Taxation of Cryptocurrency Transactions

Transaction in cryptocurrencies like Bitcoin and Litecoin are become more common every day.  There are those who are doing business, making purchases, or doing their personal transactions using Bitcoin and other cryptocurrencies, and some people are investing in the currency for speculative purposes.

CRA has taken the position that where Bitcoin is used to complete a transaction, it should be dealt with for income tax and HST purposes like a barter transaction.  The barter transaction rules have been in place for years.  If you complete this type of transaction, CRA wants you to simply value what you paid or received as if it were a cash transaction.  You would then report it for income tax or HST purposes the same way.
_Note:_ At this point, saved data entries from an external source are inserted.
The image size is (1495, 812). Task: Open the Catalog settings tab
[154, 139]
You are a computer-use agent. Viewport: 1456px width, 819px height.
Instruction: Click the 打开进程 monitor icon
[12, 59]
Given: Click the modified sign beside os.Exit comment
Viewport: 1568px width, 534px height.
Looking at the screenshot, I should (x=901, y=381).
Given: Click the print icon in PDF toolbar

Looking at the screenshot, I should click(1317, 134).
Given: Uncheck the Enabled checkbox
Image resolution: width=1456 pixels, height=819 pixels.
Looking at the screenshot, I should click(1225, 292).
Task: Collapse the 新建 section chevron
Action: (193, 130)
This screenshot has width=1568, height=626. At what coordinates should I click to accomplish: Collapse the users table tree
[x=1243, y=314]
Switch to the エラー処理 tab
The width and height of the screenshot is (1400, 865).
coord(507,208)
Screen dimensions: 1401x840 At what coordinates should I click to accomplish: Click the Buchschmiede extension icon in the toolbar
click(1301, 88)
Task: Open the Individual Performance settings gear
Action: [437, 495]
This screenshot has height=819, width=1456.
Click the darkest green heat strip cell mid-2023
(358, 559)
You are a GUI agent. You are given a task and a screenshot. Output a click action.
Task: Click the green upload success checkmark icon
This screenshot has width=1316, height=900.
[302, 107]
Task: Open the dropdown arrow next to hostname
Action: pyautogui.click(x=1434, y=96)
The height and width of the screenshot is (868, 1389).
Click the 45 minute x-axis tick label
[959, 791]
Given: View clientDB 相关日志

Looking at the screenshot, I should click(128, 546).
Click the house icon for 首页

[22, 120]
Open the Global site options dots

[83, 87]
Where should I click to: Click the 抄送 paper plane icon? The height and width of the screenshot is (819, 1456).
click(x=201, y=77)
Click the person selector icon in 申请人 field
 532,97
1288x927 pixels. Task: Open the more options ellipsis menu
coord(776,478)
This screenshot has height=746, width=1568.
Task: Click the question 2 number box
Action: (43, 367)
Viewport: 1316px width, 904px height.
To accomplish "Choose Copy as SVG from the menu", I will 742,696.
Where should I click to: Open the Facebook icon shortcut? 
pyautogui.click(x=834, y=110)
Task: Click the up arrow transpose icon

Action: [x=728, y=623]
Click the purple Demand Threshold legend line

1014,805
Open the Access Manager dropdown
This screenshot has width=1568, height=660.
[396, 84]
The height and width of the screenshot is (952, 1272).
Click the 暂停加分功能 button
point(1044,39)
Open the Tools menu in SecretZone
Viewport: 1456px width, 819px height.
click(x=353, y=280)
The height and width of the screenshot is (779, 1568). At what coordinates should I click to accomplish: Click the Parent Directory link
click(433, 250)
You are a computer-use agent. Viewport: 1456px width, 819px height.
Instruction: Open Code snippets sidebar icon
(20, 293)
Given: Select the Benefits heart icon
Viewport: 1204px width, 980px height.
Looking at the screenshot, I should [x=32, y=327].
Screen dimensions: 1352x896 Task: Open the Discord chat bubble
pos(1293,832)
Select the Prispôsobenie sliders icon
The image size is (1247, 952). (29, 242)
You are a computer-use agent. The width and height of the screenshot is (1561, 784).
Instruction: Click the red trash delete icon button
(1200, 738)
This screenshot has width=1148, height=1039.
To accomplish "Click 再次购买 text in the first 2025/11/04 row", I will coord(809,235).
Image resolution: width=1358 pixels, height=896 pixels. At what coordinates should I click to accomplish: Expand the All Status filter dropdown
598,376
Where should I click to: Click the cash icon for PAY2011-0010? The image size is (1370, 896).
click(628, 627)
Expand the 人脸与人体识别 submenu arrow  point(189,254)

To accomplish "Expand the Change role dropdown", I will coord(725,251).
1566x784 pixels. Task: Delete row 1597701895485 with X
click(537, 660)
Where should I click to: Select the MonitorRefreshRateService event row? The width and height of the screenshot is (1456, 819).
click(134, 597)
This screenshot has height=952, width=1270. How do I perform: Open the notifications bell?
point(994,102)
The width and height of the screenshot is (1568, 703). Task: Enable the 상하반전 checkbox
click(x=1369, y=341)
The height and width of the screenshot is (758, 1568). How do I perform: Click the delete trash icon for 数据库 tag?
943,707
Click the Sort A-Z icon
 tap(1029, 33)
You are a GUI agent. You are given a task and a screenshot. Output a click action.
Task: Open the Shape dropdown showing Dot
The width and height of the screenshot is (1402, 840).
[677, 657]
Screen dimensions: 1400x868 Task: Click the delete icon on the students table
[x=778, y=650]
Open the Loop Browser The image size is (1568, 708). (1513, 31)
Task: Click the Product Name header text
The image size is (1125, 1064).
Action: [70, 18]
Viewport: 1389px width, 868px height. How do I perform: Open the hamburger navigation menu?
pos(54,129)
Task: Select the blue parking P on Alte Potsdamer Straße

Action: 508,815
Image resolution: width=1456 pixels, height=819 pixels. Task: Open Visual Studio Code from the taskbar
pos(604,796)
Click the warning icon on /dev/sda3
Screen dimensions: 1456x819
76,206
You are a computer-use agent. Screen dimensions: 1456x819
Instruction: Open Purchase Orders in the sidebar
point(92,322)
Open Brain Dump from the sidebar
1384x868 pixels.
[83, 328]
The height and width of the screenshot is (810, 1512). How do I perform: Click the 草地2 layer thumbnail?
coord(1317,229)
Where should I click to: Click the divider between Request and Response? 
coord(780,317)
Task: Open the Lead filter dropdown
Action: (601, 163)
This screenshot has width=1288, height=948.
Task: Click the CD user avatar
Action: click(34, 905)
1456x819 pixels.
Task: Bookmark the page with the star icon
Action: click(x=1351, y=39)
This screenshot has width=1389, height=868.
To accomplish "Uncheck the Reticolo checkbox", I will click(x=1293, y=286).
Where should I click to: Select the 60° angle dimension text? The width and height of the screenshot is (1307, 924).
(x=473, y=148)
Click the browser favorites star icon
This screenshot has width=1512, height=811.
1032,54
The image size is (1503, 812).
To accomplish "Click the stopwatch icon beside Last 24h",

For the Bitcoin investor, CRA has said that while cryptocurrencies are not “money” or “currency,” they should be treated as a commodity, like gold, for Canadian tax purposes.

Buying or selling cryptocurrencies, like transactions with commodities, will trigger either a capital gain (or loss) or business income (or loss). The normal rules of whether buying or selling a commodity constitutes income or capital will apply. If you trade frequently is likely that the gains (or losses) would be business income (or loss). Conversely, if the Bitcoin was purchased a year ago, and the taxpayer never traded it, and does one trade before year end, it is virtually certain that the gain would be on capital account.

Some factors CRA will consider in determining the tax treatment include:

  1. frequency of trades,
  2. period of ownership,
  3. knowledge of matters,
  4. relationship to the taxpayer’s business, and
  5. time spent on it.

A third Bitcoin activity is mining for Bitcoins.  Mining is where you use your computer to assist in the processing of transactions for Bitcoin, and you are paid for this service in bitcoins.  Mining undertaken for profit is taxable. Mining undertaken as a personal hobby may not taxable. If are mining as a business, some of the tax consequences generally include:

  1. income from the business is included in your income at year end based on the value of your inventory (i.e., the cryptocurrencies), and
  2. any thefts or losses are deductible from your income if they are an inherent risk to carrying on the business.

If you invest in securities of offshore entities that deal in cryptocurrencies, or if you hold such cryptocurrencies directly in an offshore account, Canadian Foreign Accrued Property Income (FAPI) rules will likely apply.